-- Opening Marker --

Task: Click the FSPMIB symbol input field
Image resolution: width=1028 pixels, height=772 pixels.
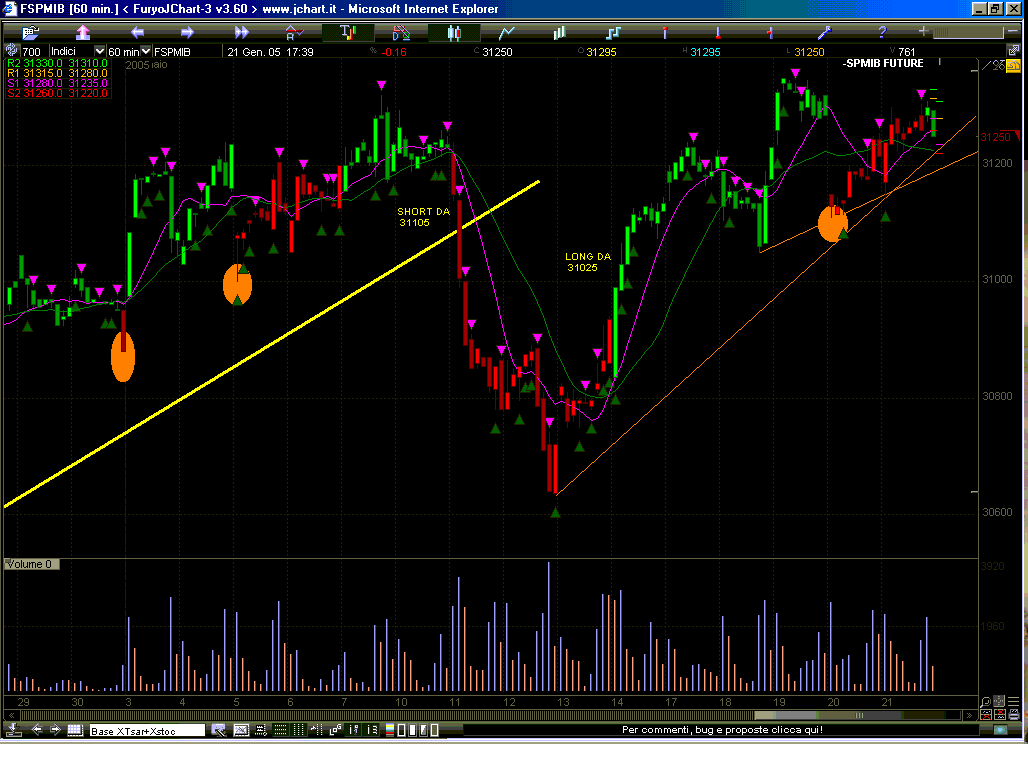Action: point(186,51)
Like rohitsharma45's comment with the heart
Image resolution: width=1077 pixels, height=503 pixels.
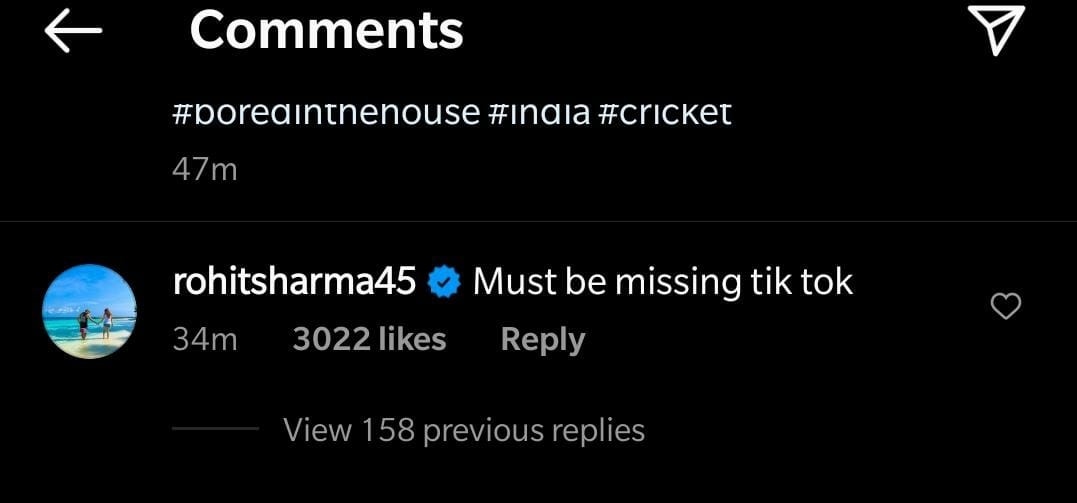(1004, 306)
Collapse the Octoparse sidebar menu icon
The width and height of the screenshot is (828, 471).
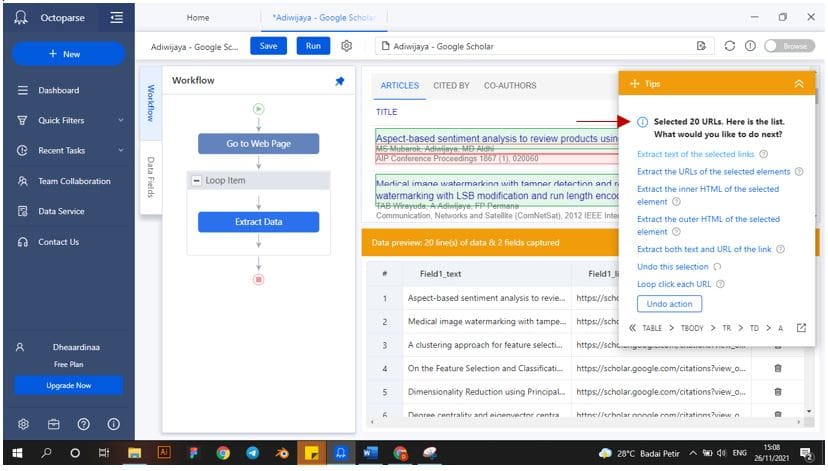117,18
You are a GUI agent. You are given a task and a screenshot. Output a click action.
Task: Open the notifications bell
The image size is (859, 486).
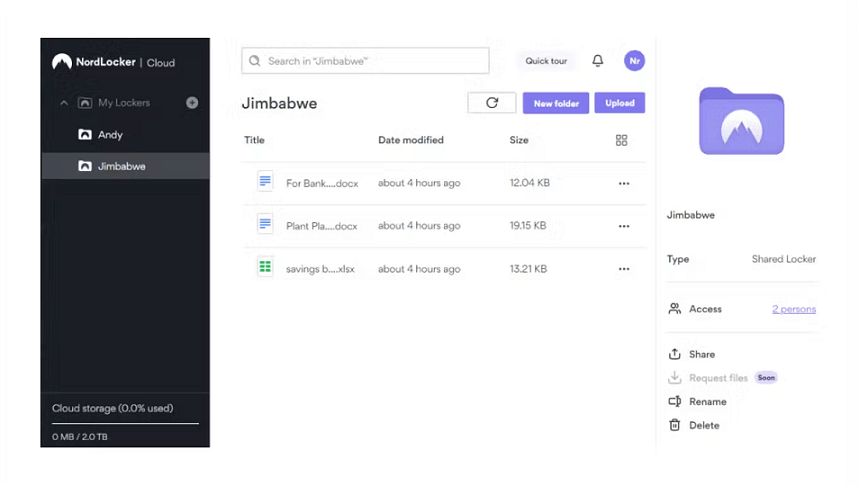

-- Closing Marker --

**EXERCISE DESCRIPTION:**
Leaving out any images, restate every record word for word.

**FINISHED TASK:**
Task: Click the FSPMIB symbol input field
Image resolution: width=1028 pixels, height=772 pixels.
Action: point(186,51)
Like rohitsharma45's comment with the heart
Image resolution: width=1077 pixels, height=503 pixels.
(1004, 306)
Collapse the Octoparse sidebar menu icon
The width and height of the screenshot is (828, 471).
117,18
You are a GUI agent. You are given a task and a screenshot. Output a click action.
Task: Open the notifications bell
The image size is (859, 486).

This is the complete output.